I cannot recommend this book. Why? I don't know to whom to recommend it.
(1) Its too big for med students. With pathology becoming less & less central to medical curricula & with the availability of smaller & cheaper books (for example, Pathology Illustrated, a personal favourite & a book which I can recommend), a med student has to be out of his mind to read Robbins. The (single) goal of a "non-pathologist's" pathology book should be to provide a useful clinico-pathologic classification of diseases, so when a clinician reads a histopathology report, he can correlate with the clinical/biochemical/radiological features. For example, proliferative glomerulonphritides are nephritic & non-proliferative glomerulonphritides are nephrotic, small-cell lymphomas are low-grade & medium/large-cell lymphomas are high-grade, etcetera. Not unsurprisingly, whenever I ask med students (or physicians) who had read Robbins--for example--what the difference is between Hodgkin's & non-Hodgkin's or between two non-Hodgkins', they don't know.
(2) Its too irrelevant for pathologists. Maybe comparison to the Bible (as one reviewer comments) is useful. Most pathologists own Robbins. Most pathologists who own Robbins never use it. The reason is the unevenness of depth of topics. Morphology is a small part of the book, as it was--no doubt--intended. No pathologist would look up morphology in Robbins. (In which case, why not do away with the morphology parts, since pathologists don't use them & non-pathologists won't use them?) There is no useful clinico-pathologic classification of diseases (see above). I've heard people say that Robbins is a "pathophysiology" book, which it is not. I challange anyone who has read the pathophysiology of heart failure, circulatory shock or dysfunctional uterine bleeding--for example--in Robbins to be subjected to scrutiny. Finally, there is a lot of molecular biology. Transduction proteins, transcription factors, genes, etcetera--at present--are not largely relevant in real-life, day-to-day histopathology.

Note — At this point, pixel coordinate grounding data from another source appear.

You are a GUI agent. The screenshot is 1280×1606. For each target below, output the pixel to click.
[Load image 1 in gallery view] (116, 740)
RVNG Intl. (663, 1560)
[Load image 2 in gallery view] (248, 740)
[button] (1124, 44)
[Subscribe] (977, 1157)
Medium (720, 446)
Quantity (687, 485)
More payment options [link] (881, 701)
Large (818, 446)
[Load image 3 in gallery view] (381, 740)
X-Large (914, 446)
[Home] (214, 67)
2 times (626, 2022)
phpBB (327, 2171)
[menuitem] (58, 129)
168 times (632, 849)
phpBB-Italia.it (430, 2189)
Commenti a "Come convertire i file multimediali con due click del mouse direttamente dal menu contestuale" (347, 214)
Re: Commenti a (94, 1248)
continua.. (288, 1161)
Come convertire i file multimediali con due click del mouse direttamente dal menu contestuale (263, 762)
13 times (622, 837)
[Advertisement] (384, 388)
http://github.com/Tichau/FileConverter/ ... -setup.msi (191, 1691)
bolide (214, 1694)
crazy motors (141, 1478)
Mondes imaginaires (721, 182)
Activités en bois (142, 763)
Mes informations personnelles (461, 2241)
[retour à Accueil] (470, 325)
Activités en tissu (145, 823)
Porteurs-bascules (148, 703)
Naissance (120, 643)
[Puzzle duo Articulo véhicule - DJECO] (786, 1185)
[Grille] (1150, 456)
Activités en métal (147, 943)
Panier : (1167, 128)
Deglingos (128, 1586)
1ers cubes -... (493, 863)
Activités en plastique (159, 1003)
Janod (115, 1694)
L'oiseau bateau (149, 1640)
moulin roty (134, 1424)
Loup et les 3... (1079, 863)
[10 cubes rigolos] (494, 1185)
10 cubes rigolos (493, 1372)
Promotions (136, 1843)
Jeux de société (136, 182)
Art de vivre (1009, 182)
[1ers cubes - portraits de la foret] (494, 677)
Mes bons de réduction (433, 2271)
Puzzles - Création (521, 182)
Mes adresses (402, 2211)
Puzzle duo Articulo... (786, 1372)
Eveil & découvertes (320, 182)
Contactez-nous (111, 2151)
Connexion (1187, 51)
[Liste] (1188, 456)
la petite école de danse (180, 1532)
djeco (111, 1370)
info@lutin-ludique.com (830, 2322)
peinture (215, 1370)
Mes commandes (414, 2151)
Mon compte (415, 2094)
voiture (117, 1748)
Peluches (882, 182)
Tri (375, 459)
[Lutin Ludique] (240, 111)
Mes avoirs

Furthermore, a lot of molecular biology makes little sense, because we know too little. I remember seeing a diagram in a book once, outlining the theory--at that time--of anaemia of chronic disease. The diagram occupied a whole page & was non-sensically complex. A week later Hepcidin was discovered. The large, complex diagram was reduced to a small, simple sketch. Today, when I read about c-Myc in Robbins, I have a deja vu. Until we know enough about molecular biology to talk about it in a simplified way, a general pathology book is not the place for it. Additionally, Robbins talks about discoveries from the last decade (for example CDKs, of which we still know too little) as if everybody studied them in school. Robbins reduces molecular biology to name dropping.
So what is Robbins? Is it a pathhologist's book or a non-pathologist's book? It's neither. Which is why I predict it won't survive the near future, as has happened to similar books in the past (anyone heard of the Oxford Textbook of Pathology or Anderson's Pathology?).